Here are some important factors I took into account:
Cost of movie - ninepence for front seats, a shilling for back seats, one and threepence for the dress circle.
Cost of bus - threepence each way.
Cost of Jaffas - one and threepence.
Cost of a Joy Bar (a long stick of chocolate-coated icecream, sometimes flavoured with boysenberry) - ninepence.
Cost of a red all-day sucker - threepence.
If you crunch the data, you will see there are many and varied possibilities:
1. You could walk each way instead of taking the bus and, if you sat in the ninepennies, you could afford Jaffas. Bear in mind, however, that you really needed to sit in the back seats to get the necessary floor slope for the Jaffas. In some cinemas, the front floor even started to slope back up again. You could always buy a ninepenny seat but then sneak back once the lights had gone out for the first-half shorts.
2. You could walk both ways, sit upstairs and still have ninepence left for a Joy Bar.
3. You could save your legs by getting the bus both ways, sit in the posh dress circle and still have enough left for a red sucker.
4. You could bus there but walk home, sit in the back seats and have a Joy Bar at half-time.
5. You could pretend you went to the movie but actually go to the park and play with some friends. The two shillings could then go towards a bigger project – perhaps a new cap gun – at a later date.
Of course there were other possible ways to invest the two shillings but I’m sure these five give you enough idea. I used a variety of them so I clearly enjoyed a rich and varied childhood.

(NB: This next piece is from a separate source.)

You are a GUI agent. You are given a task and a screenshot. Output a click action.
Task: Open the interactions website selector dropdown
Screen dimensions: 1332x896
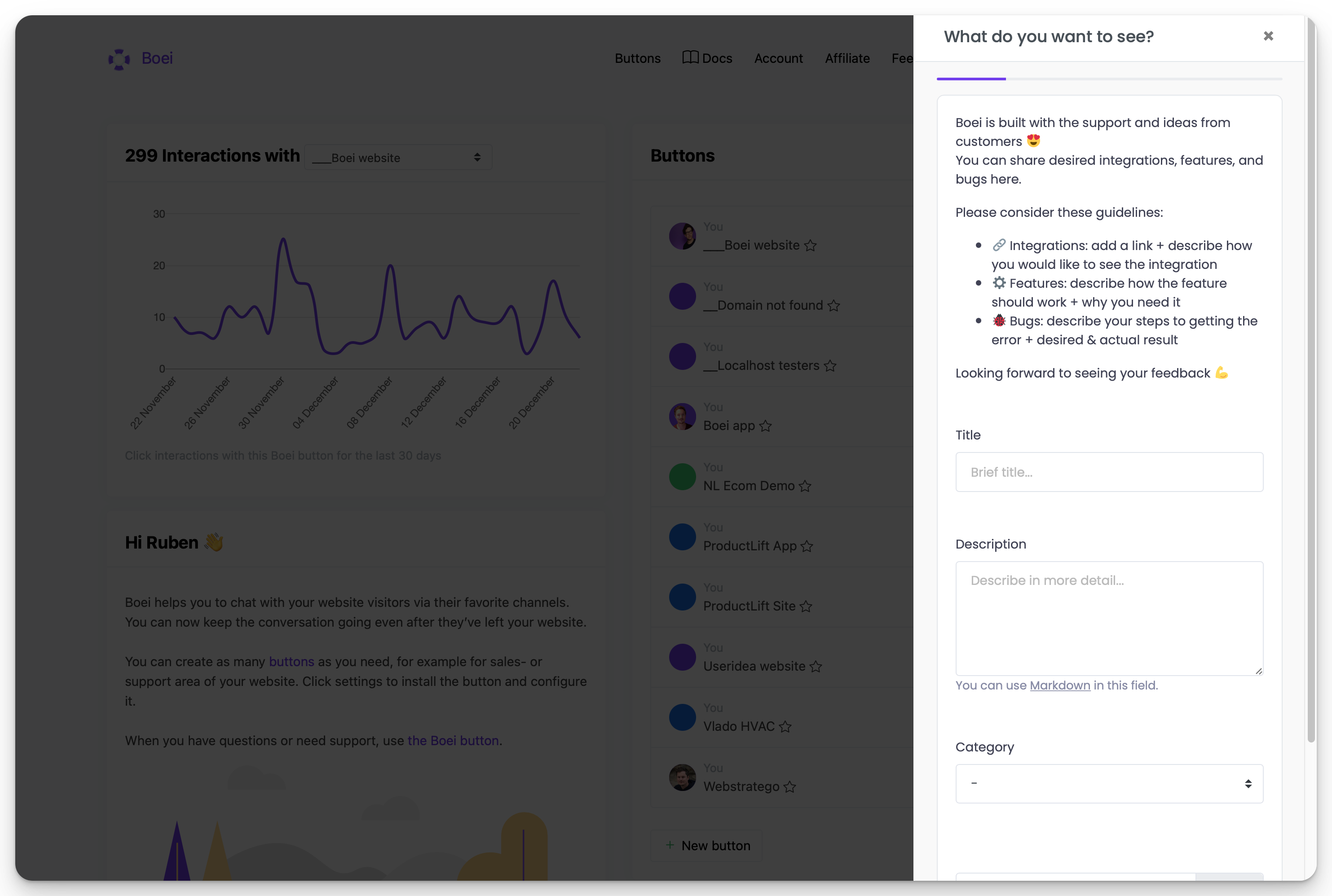point(398,157)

Let’s now transfer all of this learning to the modern day and adulthood. The factors to consider now are your healthcare, mortgage, house maintenance, motor vehicle, insurance, rates, food, electricity, phone, clothes (if you choose to wear them) and entertainment (if you choose to have some). Also a smattering of miscellaneous.
When you crunch the data, you’ll find it works out in much the same way as the earlier example. Except for a few grown-up surprises.
Mortgage rates might suddenly go up. Rates will certainly go up and by a large margin. Insurance will suddenly double. Your car could break down and the cost of repair will be beyond you – your insurers will decline your claim on the grounds that your policy doesn’t cover “that sort of thing”.
The hot water cylinder might explode and you will need a new one as well as a plumber to fit it. There will also be explosion debris to deal with. Feeding and clothing your family may become luxury considerations.
Suddenly the budget you so carefully worked out is all in disarray. It is untenable. I’m afraid I can think of no way of guiding you out of the quagmire.
The only advice I can offer is to splash out on a red sucker – they won’t be threepence any more – and consume it while you walk home.
And I’m afraid you’ll need to forego the movie.